When Troy and Claire had been married they had lived one of those hybrid lives where they continually travelled back and forth between the US and Australia, as if New York and Sydney were merely a bus ride apart. That’s how Claire became friends with a Texan girl in New York called Sarah, who eventually invited her to her wedding, a year after Troy and Claire had split up, which was where Claire met Sarah’s divorced brother, Geoff, and there was nothing wrong with Geoff, except for his address. Austin was a very fun and friendly city, but so was Sydney! Her new son-in-law just smiled when she pointed that out. He wasn’t quite as interested in her as Troy had been. Troy had been kind of flirtatious with her. Teresa had enjoyed his flirtatiousness. It upset her now to remember that. They’d all been hoodwinked. Geoff was no Troy. He hated flying. He didn’t want a hybrid life. He wanted a life where Claire saw her Australian family maybe once a year. Claire was back in Sydney now, staying in the spare room, which was wonderful, but once she got back on that plane, Teresa might not see her only daughter for months.
So thank you for nothing, Troy Delaney.
She pushed the point of her scissors against the headline of the newspaper article: CONCERNS GROW FOR MISSING WOMAN.
His damned mother would choose to disappear right now, of all times.
She had liked Troy’s parents. They were just an ordinary, down-to-earth couple, like her and Hans. She had imagined them all being grandparents together. Surely she would have noticed if there had been cracks in their marriage that could have led to . . . something catastrophic. But that was five years ago, and maybe every marriage had secret cracks that could turn into chasms.

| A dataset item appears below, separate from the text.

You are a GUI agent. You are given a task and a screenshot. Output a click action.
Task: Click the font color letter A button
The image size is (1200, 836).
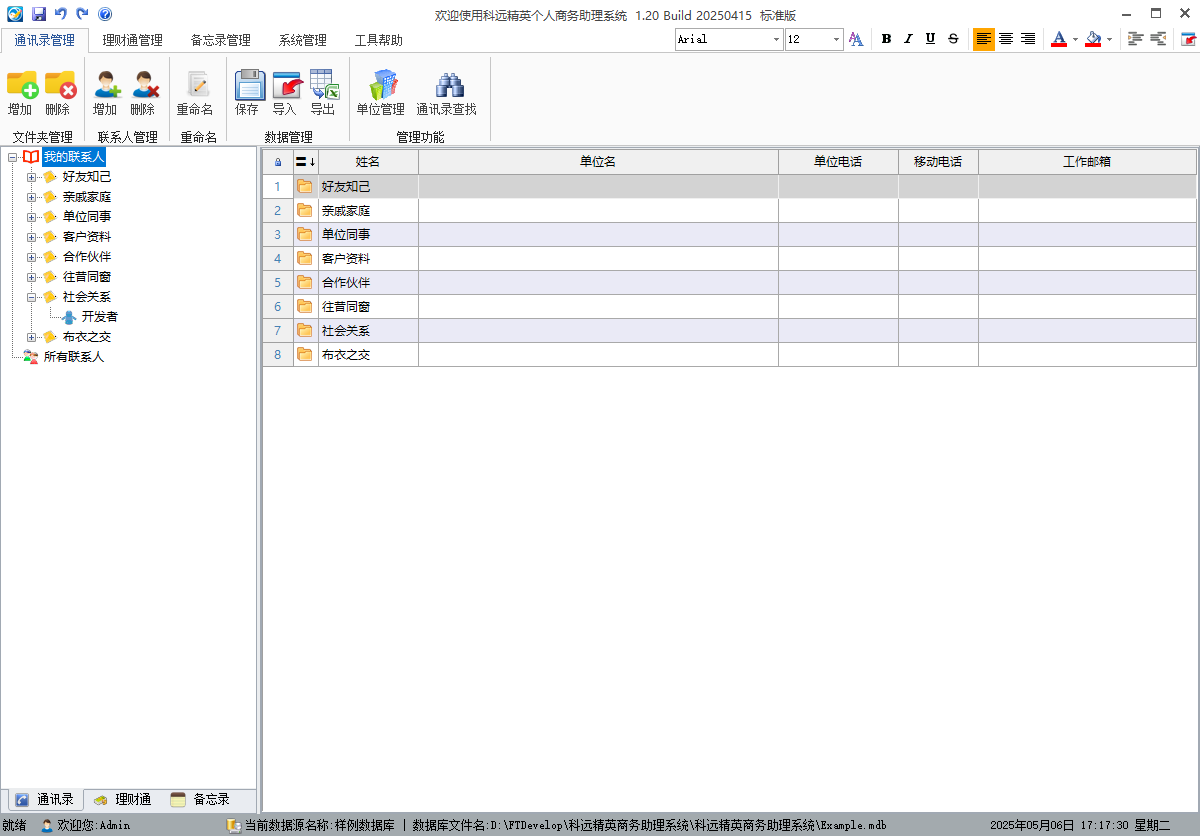tap(1058, 39)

She laid down the scissors and crumpled up the carefully clipped newspaper article into a ball. She wasn’t going to say a word to Claire about her former mother-in-law unless she mentioned her first, and then she’d tell her that yes, it was upsetting, but she must try her hardest not to be upset. The Delaneys were nothing to do with them anymore.
If only that were true.
Damn that Troy Delaney.
chapter sixteen
Last September
Troy Delaney watched the streets of his childhood glide by from the passenger seat of Logan’s car: lush lawns, sharp-edged hedges, ivy-covered brick walls. A postman on a motorbike slid a single letter into an ornate green letterbox, a magpie swooped violently towards a cyclist’s helmeted head, a dog-walker trotted after three little designer dogs, a young mother pushed a double stroller. There was nothing wrong with any of it. There was nothing to complain about (except for the magpie, he hated magpies)。 It was all perfectly nice. It was just that the unrelenting niceness made him feel like he was being lovingly suffocated with a duvet.
He closed his eyes and tried to recall the cacophony of noise and canyon-like streets of New York, where he’d been twenty-four hours earlier, but it was like Sydney suburbia cancelled out New York’s existence. Now there could be nothing else but this: this soft, bland reality, his older brother driving, a tiny, smug grin on his unshaven face, because Logan knew Troy didn’t want to be here.
‘Love the scarf, mate,’ he’d said, predictably, when he saw Troy, who’d worn it just to annoy him. ‘You look really intimidating.’
‘Pure cashmere,’ Troy had answered.
‘This is really very kind of you guys,’ said a low female voice from the back seat.
‘It’s not a problem.’ Troy turned and smiled at the girl sitting composedly behind them in his brother’s shitbox of a car.
Savannah. His parents’ bizarre little charity project. She sat upright, her hair pulled back in a schoolgirl ponytail to reveal slightly protruding, tiny ears, like an elf’s. Her pale face was make-up free. She had the kind of thin bony body and hard face that speaks of addiction and the streets. There was a nearly healed cut over one eye with faint purplish bruising, and Troy tried to feel the sympathy she obviously deserved, but his heart was as hard and suspicious as an ex-girlfriend’s.
Troy’s parents had no idea that being abused didn’t automatically make you good. Savannah could be a petty thief, a psychopath, or just an opportunist who had seen their big house and soft elderly innocent faces, and thought: Money.
He and Logan were ‘the muscle’ in case the boyfriend showed up. Troy covertly checked out his older brother, who didn’t have a gym membership but still looked gallingly buff, although he’d stacked it on around the belly. He wondered what Logan could bench-press if he could ever be convinced to bench-press.
How would they handle it if this guy did make an appearance? When Troy was in his ‘angry young man’ stage he would have relished the opportunity to hit someone with justice on his side, to defend a wronged woman, to blow off all that angry energy, but he no longer walked around with his teeth clenched as tight as his fists, looking for someone to blame. That stupid angry kid no longer existed. Now the thought of being involved in a physical altercation seemed grotesque.